Waarom gebeuren er nog dierproeven?
Bijna alle medicijnen, medische toestellen, chirurgische methoden en behandelingen die we in ziekenhuizen gebruiken, werden ontwikkeld met de hulp van proefdieren. Het gebruik van dierproeven is vaak de eerste stap in de ontwikkeling van een nieuwe behandeling.

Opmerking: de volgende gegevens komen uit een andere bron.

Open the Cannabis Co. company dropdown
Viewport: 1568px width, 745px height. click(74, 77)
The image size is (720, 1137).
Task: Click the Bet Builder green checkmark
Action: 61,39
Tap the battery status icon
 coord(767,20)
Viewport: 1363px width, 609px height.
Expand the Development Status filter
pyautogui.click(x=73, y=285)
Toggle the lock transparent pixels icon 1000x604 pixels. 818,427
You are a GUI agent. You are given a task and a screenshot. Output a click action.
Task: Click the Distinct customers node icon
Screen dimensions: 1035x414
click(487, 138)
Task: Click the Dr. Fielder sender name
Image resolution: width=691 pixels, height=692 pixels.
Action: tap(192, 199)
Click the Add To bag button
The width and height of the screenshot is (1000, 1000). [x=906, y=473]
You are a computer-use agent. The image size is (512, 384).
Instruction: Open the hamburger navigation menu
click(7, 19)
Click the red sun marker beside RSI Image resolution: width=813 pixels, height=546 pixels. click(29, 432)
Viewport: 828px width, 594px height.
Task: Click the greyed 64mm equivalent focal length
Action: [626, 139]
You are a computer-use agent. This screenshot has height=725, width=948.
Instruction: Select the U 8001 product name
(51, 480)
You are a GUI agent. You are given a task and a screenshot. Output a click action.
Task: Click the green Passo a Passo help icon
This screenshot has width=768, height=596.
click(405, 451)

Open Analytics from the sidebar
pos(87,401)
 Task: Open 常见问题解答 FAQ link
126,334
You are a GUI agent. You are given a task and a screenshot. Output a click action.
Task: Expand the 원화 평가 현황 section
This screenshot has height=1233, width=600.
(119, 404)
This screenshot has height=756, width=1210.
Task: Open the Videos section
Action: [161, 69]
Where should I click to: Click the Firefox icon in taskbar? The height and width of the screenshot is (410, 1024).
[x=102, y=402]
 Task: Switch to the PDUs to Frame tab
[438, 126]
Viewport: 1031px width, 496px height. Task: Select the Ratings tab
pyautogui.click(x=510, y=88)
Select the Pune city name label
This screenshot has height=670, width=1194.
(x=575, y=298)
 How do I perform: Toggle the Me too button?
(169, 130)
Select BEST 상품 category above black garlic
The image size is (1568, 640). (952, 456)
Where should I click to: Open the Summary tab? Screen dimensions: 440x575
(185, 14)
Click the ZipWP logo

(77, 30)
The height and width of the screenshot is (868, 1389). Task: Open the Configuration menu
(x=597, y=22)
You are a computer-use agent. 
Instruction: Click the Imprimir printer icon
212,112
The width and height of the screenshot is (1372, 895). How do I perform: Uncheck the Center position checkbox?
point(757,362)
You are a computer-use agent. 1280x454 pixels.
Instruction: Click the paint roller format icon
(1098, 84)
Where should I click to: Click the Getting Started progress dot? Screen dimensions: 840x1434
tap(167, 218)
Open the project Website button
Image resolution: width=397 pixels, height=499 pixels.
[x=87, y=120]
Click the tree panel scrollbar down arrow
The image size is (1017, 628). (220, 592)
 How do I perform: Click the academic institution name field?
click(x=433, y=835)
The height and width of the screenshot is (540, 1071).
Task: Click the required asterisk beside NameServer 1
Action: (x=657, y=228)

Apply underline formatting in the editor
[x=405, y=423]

Dieren in het onderzoek zijn essentieel omdat ze ons toelaten kennis te verwerven die we niet zomaar met een experiment in een proefbuis kunnen bekomen. Zo worden nieuwe medicijnen pas in mensen getest nadat in proefdieren is aangetoond dat ze veilig zijn en werken. Maar ook fundamenteel onderzoek met proefdieren is ook essentieel voor de ontwikkeling van nieuwe behandelingen en chirurgische methoden. Heel wat wetenschappelijke vragen kunnen we beantwoorden aan de hand van alternatieven zoals celculturen en computermodellen, maar helaas is de context van het hele organisme in sommige gevallen essentieel. Dit maakt dierproeven voorlopig onmisbaar in het biomedisch onderzoek.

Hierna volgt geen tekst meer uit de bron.